Неожиданное утверждение для архитектора, которого испанцы считают своим национальным достоянием.
– Трудно ассоциировать себя с каким-то конкретным территориальным образованием, если у тебя строительные площадки разбросаны по всем континентам. Я свободно владею семью языками, впрочем, на всех говорю с сильным испанским акцентом. По официальной версии, пять лет назад я осел в Нью-Йорке. Что ж, можно сказать и так.
В 2005 году в музее Метрополитен состоялась небольшая выставка под названием “Он — скульптор”, на которой демонстрировались деревянные макеты и абстрактные скульптуры Калатравы.
Штаб-квартира империи Калатравы расположилась в роскошном трехэтажном офисе на аристократической Пятой авеню.

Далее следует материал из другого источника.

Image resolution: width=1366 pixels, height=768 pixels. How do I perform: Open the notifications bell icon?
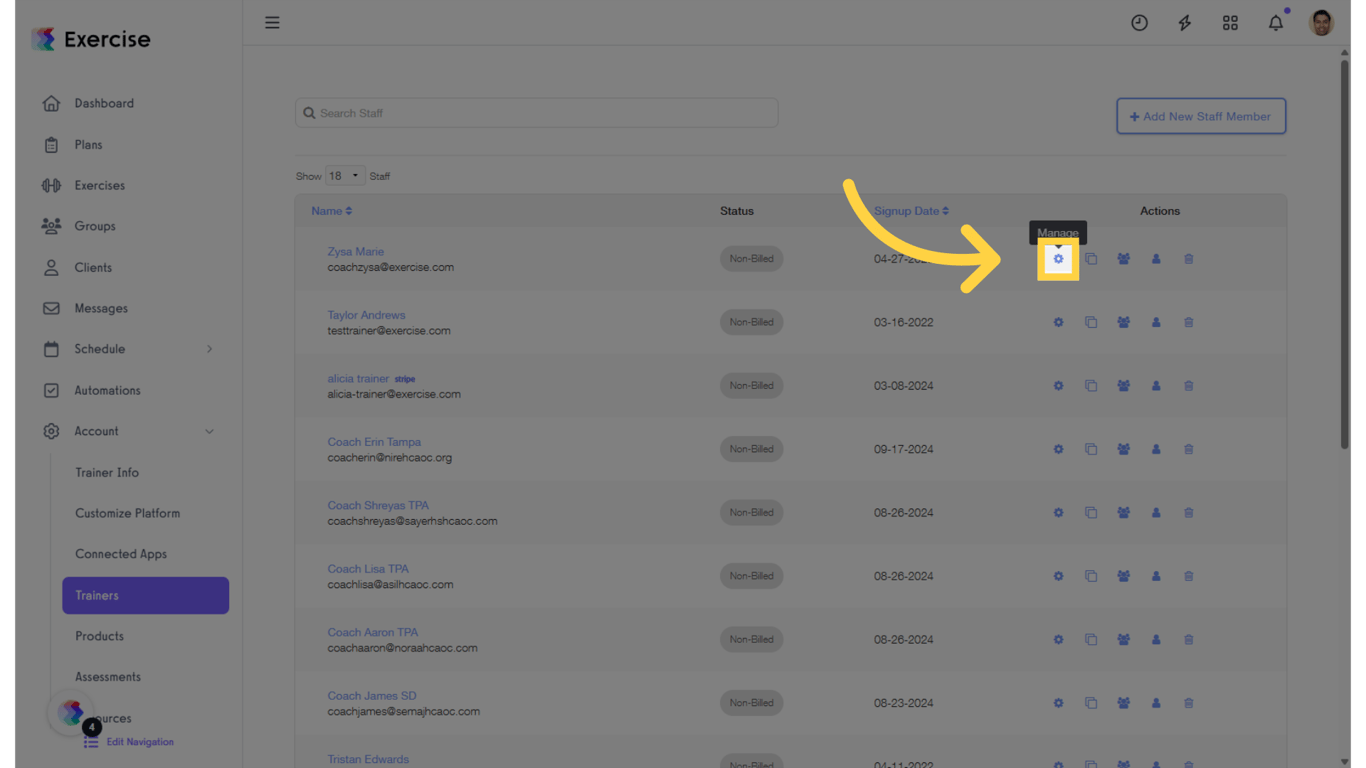pyautogui.click(x=1275, y=22)
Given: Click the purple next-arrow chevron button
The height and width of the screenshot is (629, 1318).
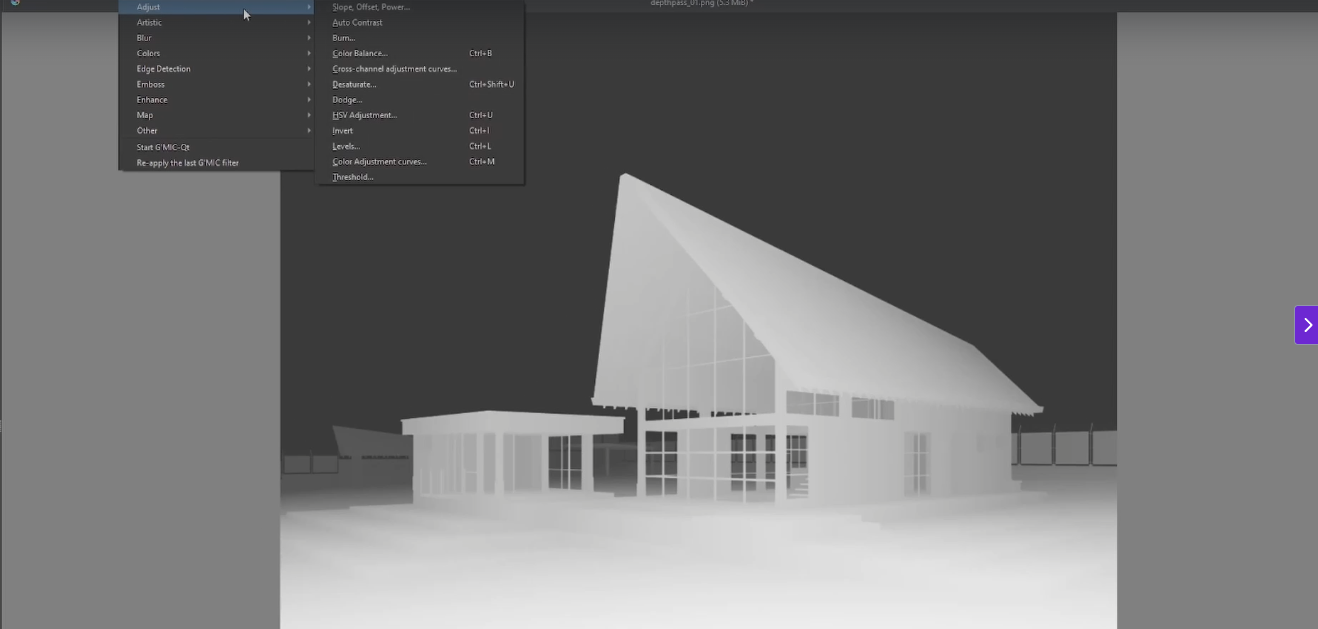Looking at the screenshot, I should coord(1306,325).
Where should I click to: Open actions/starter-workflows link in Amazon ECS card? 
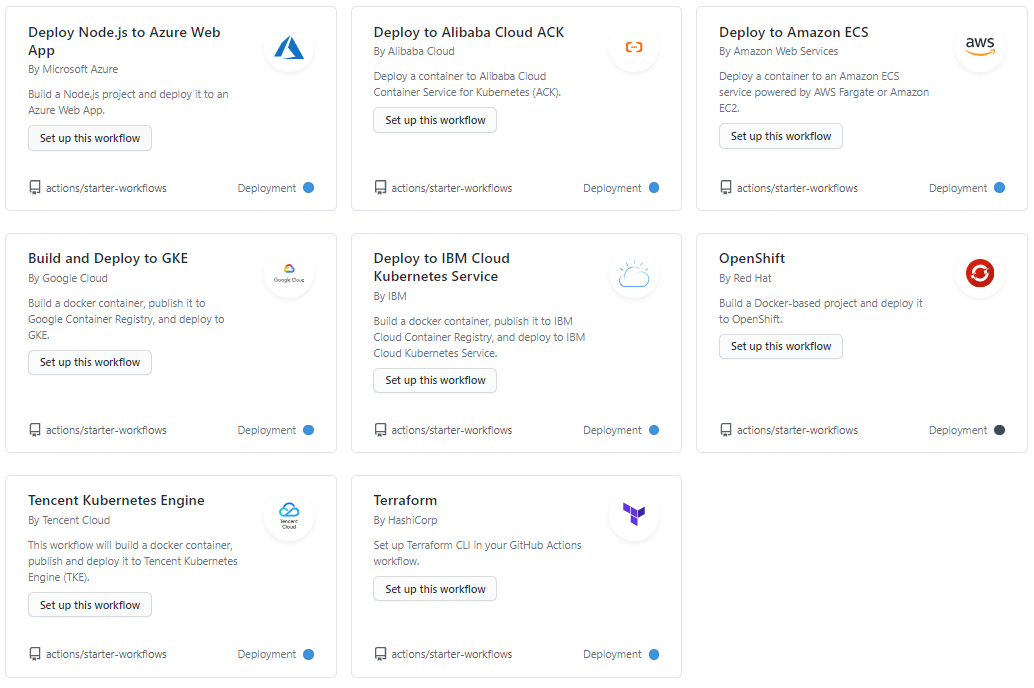(x=797, y=188)
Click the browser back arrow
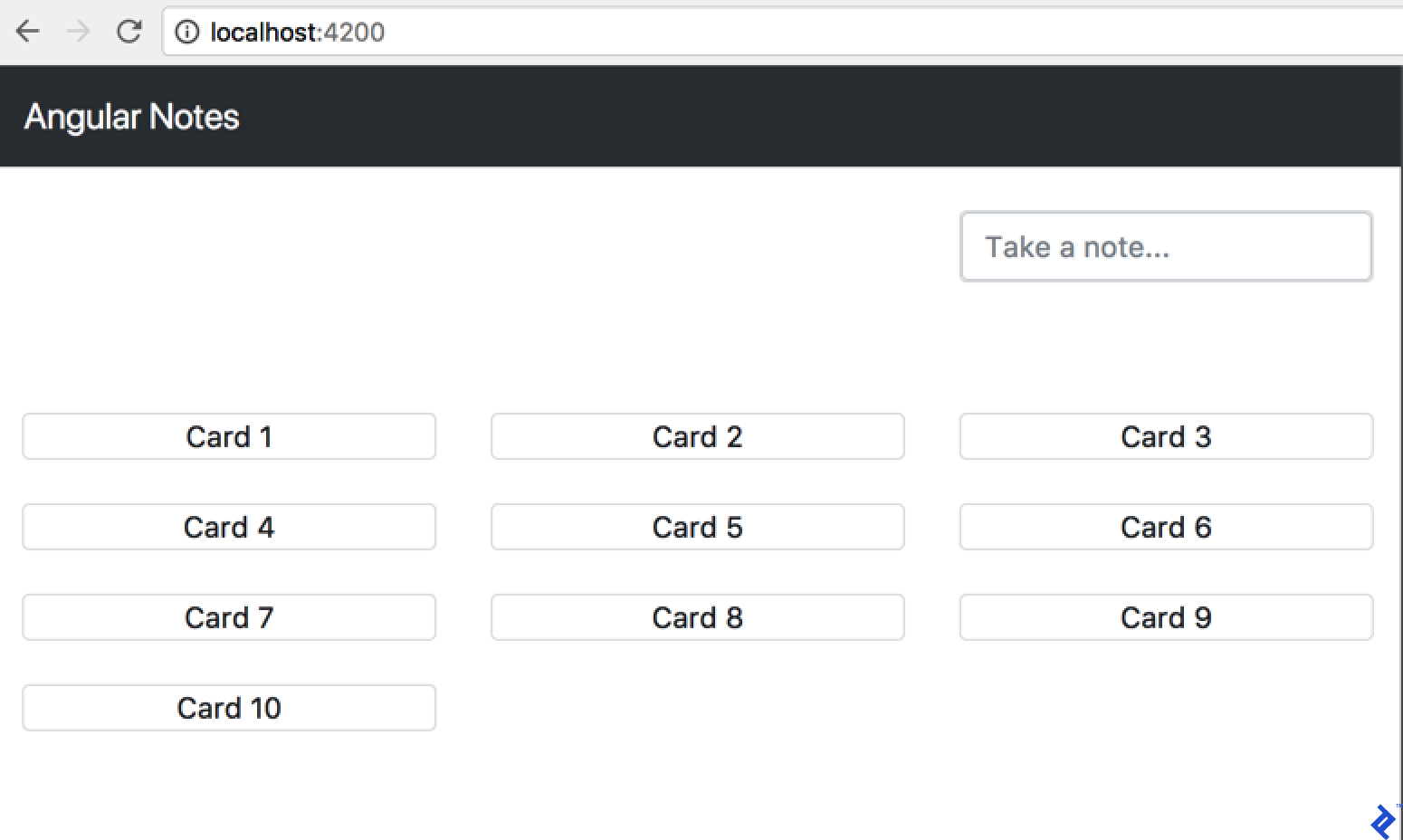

Отсюда он каждый день проводит видеоконференции с отделениями в Валенсии и Цюрихе. На верхнем этаже – личная студия мастера. Сюда не рискует заходить даже его главный юрист и по совместительству жена. Они познакомились во время учебы в Швейцарии, и с тех пор Робертина занимается всеми “бумажными делами”.
– В студии нет никаких средств связи с внешним миром. Мне каждый день необходимо хотя бы на час выпадать из реальности. И рисовать. Иногда новые проекты, иногда просто бессмысленные узоры. Я очень люблю старую китайскую поговорку “в одном рисунке больше правды, чем в сотне слов”.
Весь нижний этаж занимает большая галерея с работами Калатравы: он сам делает керамику, пишет акварелью пейзажи и создает из дерева макеты зданий, которые пока не может построить.
– Это не бумажная архитектура – я ее не признаю. Просто для этих проектов еще не пришло время. Считайте их заделами на случай внезапного наступления светлого будущего. Может быть, однажды по ним, как по рисункам Леонардо, будут строить летательные аппараты. Или, в моем случае, – здания на планетах с другой гравитацией.
На рабочем столе архитектора – коллекция фарфоровых голов. Это макеты дверных ручек в самом амбициозном проекте Калатравы – чикагском небоскребе Chicago Spire. Его проектная высота – шестьсот девять метров.
– Говорят, он похож на бурав, который вот-вот проткнет небесную плоть. А по-моему, у него очень естественная форма, в ней нет агрессии. Сооружение такой высоты в любом случае будет ландшафтообразующим, но главное в нем – бесконечность движения вверх.
Здания Калатравы называют “жилыми скульптурами”, “новой интеллектуальной архитектурой” и “формами, рожденными самой природой”. Сам архитектор с готовностью отказывается от славы.
– Я не рвусь в высшую лигу архитекторов и терпеть не могу названия вроде “мост Калатравы”. Я хочу строить так, чтобы оставались только здания. Никто, кроме историков, не помнит имен Анфимия из Тралл и Исидора из Милета, строителей Святой Софии в Константинополе. Они, кстати, были не архитекторами, а математиками. И когда попадаешь в этот собор, кажется, никаких имен у них и быть не могло, потому что не может это идеальное пространство быть делом рук человеческих. Поэтому лучше все же вернуться к тому, чему меня учили в Валенсии. Aрхитектор – не шоумен в погоне за сенсацией. Он тот же рабочий. Матисс писал картины каждый день и считал себя ремесленником от живописи. Вот и я бы хотел так же заниматься архитектурой. С восьми утра до восьми вечера. Каждый день.